Problem statement » Return only the lines of the data below from the line with "Task: Open the Cloud storage location link" up to and including the line with "Select the srv_url_check.so file name", exactly as written, with the pictures omitted.

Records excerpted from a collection
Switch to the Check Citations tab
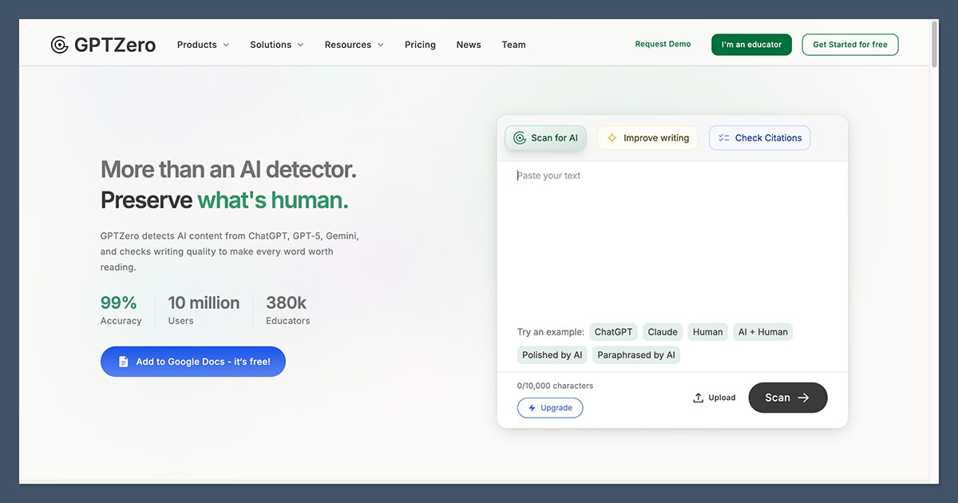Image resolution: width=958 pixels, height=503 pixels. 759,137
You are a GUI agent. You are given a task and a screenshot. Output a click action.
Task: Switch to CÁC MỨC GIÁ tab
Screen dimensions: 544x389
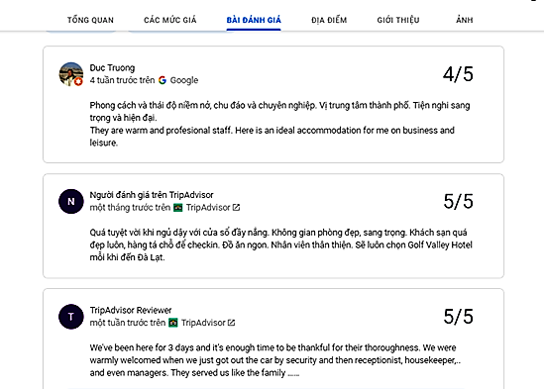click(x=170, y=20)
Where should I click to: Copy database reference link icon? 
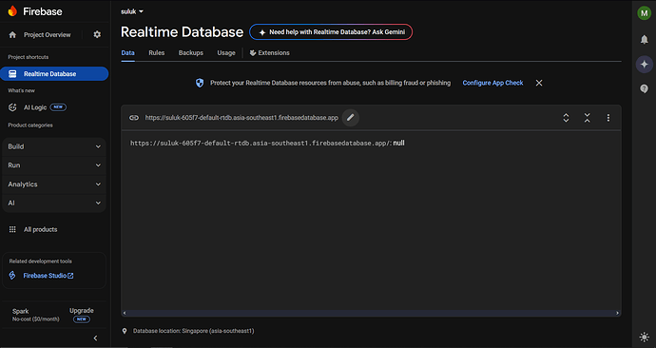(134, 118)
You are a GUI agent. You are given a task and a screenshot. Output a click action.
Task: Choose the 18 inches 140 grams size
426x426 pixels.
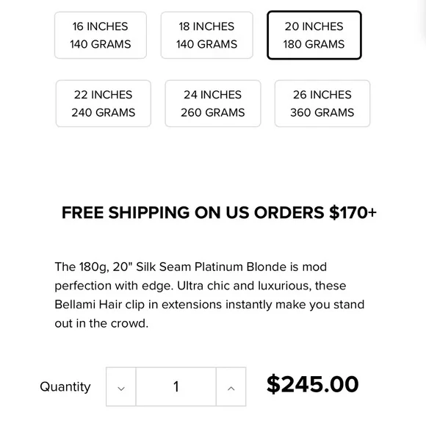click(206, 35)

* * *

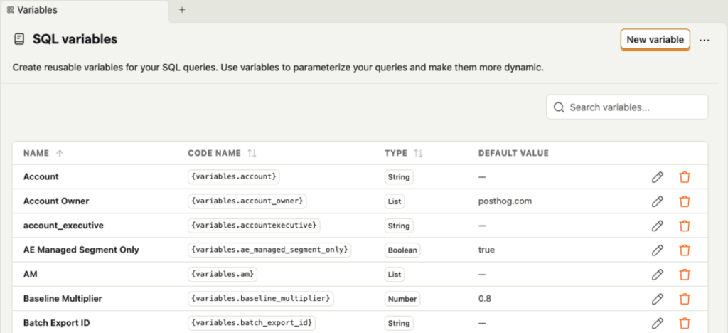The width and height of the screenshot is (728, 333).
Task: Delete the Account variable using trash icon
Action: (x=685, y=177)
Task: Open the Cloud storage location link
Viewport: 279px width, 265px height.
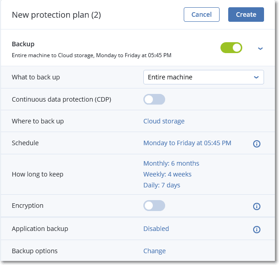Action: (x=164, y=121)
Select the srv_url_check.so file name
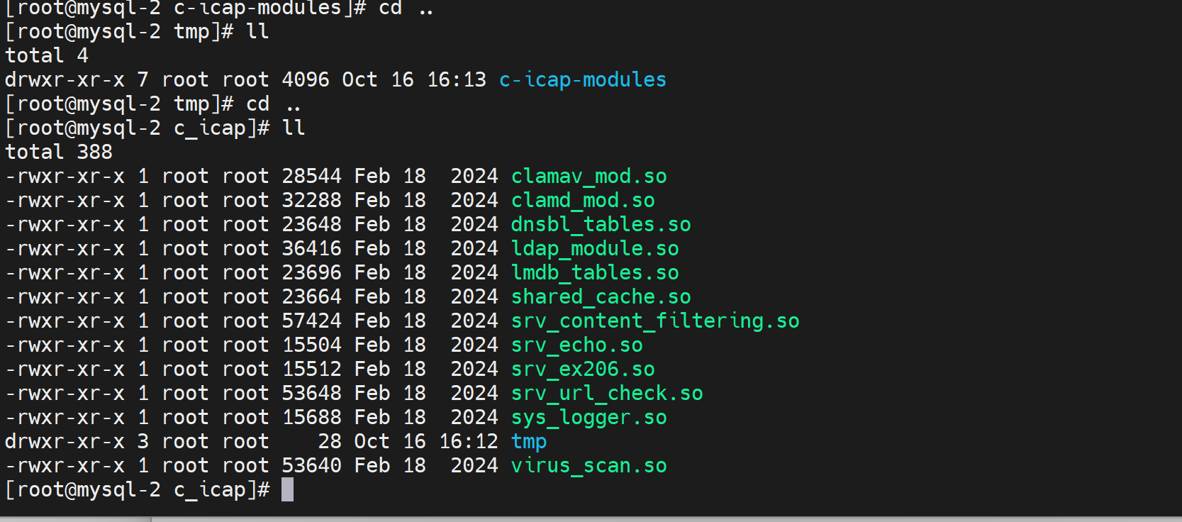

---

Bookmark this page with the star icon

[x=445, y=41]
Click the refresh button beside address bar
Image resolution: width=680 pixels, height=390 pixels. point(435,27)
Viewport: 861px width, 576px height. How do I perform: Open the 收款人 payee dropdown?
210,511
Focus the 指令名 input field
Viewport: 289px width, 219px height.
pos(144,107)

Exercise result »
Task: Open the Cloud storage location link
Viewport: 279px width, 265px height.
Action: (x=164, y=121)
Select the srv_url_check.so file name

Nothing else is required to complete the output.